This is a report compiled by DICE member Tony Mihill who attended a meeting convened by the DVSA at the Basildon driving test centre in January of this year:
Understanding the New Practical Driving Test Trials
Over the years, the amount of “Killed or Seriously Injured” people on the roads (KSI’s) has been steadily dropping. However, in recent times we have begun to witness another spike in KSI’s.
With this in mind the governing bodies at the DVSA and Transport Ministry have been querying if the present practical driving test is still as fit for purpose as it once was. So they took some senior examiners, police, and some of the larger driving associations – and asked them to design a driving test from scratch. The DVSA have decided to trial the newly proposed practical driving test across 20 test centres in the UK, with each test centre having 2 examiners trained to deliver the test.

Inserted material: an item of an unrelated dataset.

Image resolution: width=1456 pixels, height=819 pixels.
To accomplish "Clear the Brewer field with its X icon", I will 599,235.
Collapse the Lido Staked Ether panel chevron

Even though the test is a trial for the DVSA, the test length times are going to be approximately the same as they are now and each pupil will still have to pay the £62.00 test fee as they presently do. This is required to ensure the test falls within current legislation, and so that a driving licence can be issued upon successful completion of the test.

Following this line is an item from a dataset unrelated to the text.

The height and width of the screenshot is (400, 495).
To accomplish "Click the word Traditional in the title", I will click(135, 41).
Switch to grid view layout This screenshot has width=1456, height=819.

This information was relayed to me during a meeting at Basildon test centre in Essex on the 20th of January. When pushed further, the gentleman giving the presentation said that whilst instructors and pupils will be incentivised to take part in the trial, as of yet he did not know how they would be chosen.

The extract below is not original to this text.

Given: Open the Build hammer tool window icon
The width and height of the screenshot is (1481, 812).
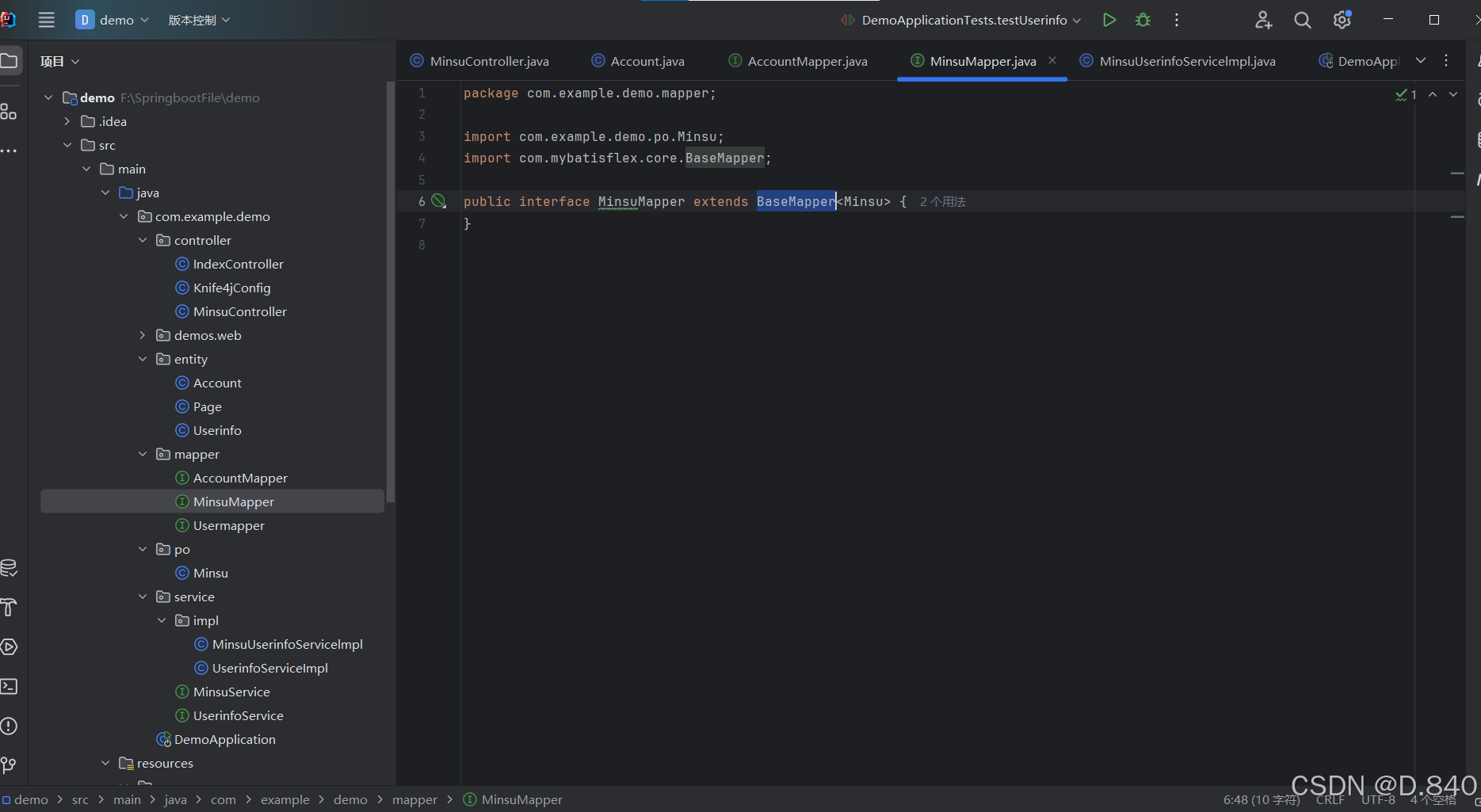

If you are due to take your driving test, don’t panic! It’s all done on a voluntary basis at the moment, so if you don’t want to be part of this test trial you don’t need to be.
“So what’s in the new style test then?” I hear you say.
The test will start, as always, with the documents check and an eyesight check. Then the pupil will only be asked 1 of the 2 show/tell questions, as the other will be asked whilst on the move and may include a new question, such as: “can you show me how you operate the radio, please”. Obviously the other questions that could be asked will include the demister, windscreen wipers and windscreen washers, so it pays to remind the pupils to familiarise themself with these.
It’s then onto the road where a 20 minute independent drive will be introduced. The new independent drive will also include a section which will be a pre-programmed route on a Sat Nav. The DVSA examiners will be using a Tom-Tom Go 50 and will be supplied for the test. Instructors will need to supply a Sat-Nav for driver training purposes.
The other changes to the practical driving test are the manoeuvres. The pupil will no longer be asked to perform a “Turn In The Road” or a “Left Reverse Around A Corner”. Instead they will be asked to perform one of the following manoeuvres:
- Reverse bay park to the left or right
- Front bay park and then reverse out to the left or right
- Parallel park on the left
- Pull up on the right hand side of the road and reverse in a straight line 2 car lengths
These, as always, will need to have adequate control and observation.
The result of the test will be given to the pupil at the end of the test as usual.
The trials are being overseen and run by the Transport Research Laboratory (TRL) and will be trialled over 1000 tests, with an additional 1000 tests used as a comparison. The trails will begin in April 2015 and will be running for as long as it takes to get the amount of trial tests that they deem appropriate completed.
At the meeting I posed the question “What are you looking for as results and if you get what you expect when will the new test be implemented?”. The DVSA Senior Examiner responded “We don’t know what the outcome will be but if we do adopt some or all of the trialled elements, I can’t see them being generally used until late 2016 to early 2017. This is because once we have the results we have to take this to consultation etc apart from a lot of retraining and logistical matters”.
For pupils that have disabilities or dyslexia the test will be managed on an individual basis but the DVSA must be advised to the disability or challenge beforehand. They do however require a cross-section of disabled pupils to take part in the trials.
As a driving instructor, if you are inclined to be part of the trials, you will need to register your interest with TRL and this can be done through their email email@example.com. Once your interest has been received they will make contact with you to explain more details and will want you to help pupils make contact so that they can become involved.
It is commonly believed by many ADI’s that the DVSA already know what the trials will produce and that this is one way of introducing the test without causing too many complaints. However, to find out the real outcome, we will just have to wait. So watch this space for updates.